How quickly Congress will move is an open question, given that key lawmakers have been working on the issue for more than two years.
House Oversight Committee Chairman Darrell Issa (R-Calif.) pushed his latest proposal through his committee over the summer on a party-line vote. But the measure has yet to be scheduled for a full House vote, and Issa’s bill in the previous Congress never reached the chamber floor.
In the Senate, a bipartisan bill from leaders of the Homeland Security Committee — Sens.
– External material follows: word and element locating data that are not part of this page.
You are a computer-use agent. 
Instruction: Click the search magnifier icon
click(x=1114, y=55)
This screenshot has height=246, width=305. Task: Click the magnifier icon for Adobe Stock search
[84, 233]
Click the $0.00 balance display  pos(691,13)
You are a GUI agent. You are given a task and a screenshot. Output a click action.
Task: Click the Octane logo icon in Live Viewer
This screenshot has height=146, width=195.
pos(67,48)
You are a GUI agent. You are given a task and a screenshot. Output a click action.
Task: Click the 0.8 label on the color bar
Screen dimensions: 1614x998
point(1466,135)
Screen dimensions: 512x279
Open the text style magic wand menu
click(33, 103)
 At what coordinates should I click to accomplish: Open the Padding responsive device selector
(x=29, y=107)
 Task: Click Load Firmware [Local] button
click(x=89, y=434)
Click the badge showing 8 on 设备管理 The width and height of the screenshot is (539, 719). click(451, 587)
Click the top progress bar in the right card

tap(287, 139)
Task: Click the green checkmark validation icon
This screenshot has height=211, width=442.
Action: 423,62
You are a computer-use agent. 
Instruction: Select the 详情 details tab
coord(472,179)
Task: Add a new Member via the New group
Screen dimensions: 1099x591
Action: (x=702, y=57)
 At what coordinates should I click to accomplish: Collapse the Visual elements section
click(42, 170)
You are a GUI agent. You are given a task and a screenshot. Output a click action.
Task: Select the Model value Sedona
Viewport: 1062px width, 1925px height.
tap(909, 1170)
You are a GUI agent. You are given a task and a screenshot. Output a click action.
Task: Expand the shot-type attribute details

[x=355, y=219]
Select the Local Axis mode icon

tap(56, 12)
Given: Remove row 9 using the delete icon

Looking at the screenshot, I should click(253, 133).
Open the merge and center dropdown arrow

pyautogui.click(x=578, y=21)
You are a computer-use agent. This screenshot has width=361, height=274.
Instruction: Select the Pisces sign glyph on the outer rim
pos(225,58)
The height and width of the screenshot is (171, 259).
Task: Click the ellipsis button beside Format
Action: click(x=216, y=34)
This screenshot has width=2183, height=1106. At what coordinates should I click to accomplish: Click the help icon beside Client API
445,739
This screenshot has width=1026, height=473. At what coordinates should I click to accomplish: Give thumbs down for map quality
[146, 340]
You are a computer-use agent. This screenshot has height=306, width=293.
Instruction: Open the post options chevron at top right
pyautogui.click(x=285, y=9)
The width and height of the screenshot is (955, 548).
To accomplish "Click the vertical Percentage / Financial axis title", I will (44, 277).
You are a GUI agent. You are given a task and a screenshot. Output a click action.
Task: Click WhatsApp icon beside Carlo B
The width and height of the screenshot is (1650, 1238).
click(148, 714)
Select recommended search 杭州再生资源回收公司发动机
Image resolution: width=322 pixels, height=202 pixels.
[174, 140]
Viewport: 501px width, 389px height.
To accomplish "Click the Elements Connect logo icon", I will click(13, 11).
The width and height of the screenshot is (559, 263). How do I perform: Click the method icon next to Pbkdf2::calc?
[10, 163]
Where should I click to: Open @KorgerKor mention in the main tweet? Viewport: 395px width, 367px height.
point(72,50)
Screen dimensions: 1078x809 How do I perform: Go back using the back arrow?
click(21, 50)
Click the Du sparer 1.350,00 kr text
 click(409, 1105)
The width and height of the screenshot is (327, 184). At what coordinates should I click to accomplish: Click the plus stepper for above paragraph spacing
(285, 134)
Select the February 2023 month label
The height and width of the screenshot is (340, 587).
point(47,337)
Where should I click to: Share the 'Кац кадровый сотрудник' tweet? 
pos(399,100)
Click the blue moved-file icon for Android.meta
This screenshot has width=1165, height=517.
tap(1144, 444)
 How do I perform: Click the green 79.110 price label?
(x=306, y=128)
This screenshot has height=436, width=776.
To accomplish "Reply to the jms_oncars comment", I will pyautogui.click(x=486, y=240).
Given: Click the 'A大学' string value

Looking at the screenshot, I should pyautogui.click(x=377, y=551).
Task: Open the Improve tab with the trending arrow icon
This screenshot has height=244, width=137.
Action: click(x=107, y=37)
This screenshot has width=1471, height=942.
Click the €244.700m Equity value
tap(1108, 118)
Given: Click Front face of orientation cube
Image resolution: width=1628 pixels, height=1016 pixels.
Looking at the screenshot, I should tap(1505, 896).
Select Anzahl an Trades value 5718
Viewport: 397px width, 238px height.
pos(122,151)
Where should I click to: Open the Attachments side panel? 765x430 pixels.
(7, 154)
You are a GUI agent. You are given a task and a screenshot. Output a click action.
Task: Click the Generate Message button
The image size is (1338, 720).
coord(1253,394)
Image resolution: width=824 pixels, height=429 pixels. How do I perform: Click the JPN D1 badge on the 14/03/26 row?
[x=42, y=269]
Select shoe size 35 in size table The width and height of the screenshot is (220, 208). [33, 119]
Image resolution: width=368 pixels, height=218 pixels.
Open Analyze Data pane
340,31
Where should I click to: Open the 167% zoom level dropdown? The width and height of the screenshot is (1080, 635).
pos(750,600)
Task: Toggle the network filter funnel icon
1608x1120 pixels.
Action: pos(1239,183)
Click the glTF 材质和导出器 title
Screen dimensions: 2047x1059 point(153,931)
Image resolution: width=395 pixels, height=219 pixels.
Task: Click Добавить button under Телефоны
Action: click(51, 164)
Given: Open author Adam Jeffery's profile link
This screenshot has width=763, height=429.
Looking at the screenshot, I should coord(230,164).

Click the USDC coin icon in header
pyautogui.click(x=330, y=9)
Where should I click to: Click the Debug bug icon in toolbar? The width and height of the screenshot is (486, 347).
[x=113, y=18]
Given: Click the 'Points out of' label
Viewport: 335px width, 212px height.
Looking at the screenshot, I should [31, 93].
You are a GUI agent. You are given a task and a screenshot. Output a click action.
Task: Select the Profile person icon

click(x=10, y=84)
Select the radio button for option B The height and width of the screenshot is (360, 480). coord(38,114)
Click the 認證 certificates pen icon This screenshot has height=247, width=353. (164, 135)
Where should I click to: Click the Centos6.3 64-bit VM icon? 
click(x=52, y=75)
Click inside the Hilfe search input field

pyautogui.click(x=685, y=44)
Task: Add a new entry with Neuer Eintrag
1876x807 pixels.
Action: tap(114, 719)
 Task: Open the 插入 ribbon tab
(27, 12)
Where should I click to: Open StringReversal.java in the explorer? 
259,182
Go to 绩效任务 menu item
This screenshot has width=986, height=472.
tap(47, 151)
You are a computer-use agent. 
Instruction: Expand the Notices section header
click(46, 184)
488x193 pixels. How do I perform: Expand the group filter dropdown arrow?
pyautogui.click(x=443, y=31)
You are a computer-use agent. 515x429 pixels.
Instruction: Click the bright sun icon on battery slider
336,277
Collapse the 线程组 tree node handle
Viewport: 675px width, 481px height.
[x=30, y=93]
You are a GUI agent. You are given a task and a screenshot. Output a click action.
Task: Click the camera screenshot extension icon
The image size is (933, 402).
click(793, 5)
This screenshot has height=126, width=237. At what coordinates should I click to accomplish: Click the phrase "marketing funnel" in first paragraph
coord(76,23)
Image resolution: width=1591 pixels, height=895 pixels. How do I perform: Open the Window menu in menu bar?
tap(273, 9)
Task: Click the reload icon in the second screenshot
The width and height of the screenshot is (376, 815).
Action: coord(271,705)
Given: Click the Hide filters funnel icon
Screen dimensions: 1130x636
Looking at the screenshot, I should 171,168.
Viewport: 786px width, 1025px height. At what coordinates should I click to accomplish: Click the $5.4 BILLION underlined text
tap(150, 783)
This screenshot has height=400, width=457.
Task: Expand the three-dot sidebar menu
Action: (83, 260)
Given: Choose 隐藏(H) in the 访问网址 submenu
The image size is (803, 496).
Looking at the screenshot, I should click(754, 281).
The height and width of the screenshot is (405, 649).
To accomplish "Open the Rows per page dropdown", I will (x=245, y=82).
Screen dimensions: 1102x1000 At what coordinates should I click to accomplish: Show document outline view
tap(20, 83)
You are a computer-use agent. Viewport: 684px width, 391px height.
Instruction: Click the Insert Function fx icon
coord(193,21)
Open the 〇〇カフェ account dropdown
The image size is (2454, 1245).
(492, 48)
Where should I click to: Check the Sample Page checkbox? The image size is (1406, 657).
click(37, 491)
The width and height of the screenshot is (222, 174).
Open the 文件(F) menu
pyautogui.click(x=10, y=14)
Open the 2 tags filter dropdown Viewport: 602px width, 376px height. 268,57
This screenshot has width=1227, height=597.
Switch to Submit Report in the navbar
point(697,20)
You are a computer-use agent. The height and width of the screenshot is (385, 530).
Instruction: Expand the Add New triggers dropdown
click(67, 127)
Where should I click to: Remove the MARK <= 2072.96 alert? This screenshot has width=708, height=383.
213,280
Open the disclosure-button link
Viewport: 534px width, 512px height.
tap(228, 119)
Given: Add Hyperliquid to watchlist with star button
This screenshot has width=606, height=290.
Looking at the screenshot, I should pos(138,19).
Tom Carper (D-Del.) and Tom Coburn (R-Okla.) — has seen delays amid concerns from red-state Democrats, among others.
Donahoe and postal brass praised the agency’s employees for what they called all-time high productivity, noting that work time dropped by 12 million hours in 2013 even as the service had more places to deliver to.
With legislation stalled on Capitol Hill, postal officials are also seeking new ways to raise revenues, noting that the agency has already reached its borrowing limit and does not have much flexibility.
USPS is pushing to raise stamp prices higher than the inflation rate, a move that large mailers are furiously lobbying against. The agency also struck a deal with the shipping giant Amazon to deliver the company’s packages on Sunday.
Donahoe backed down earlier this year after trying to end Saturday letter delivery, while still delivering packages six days a week.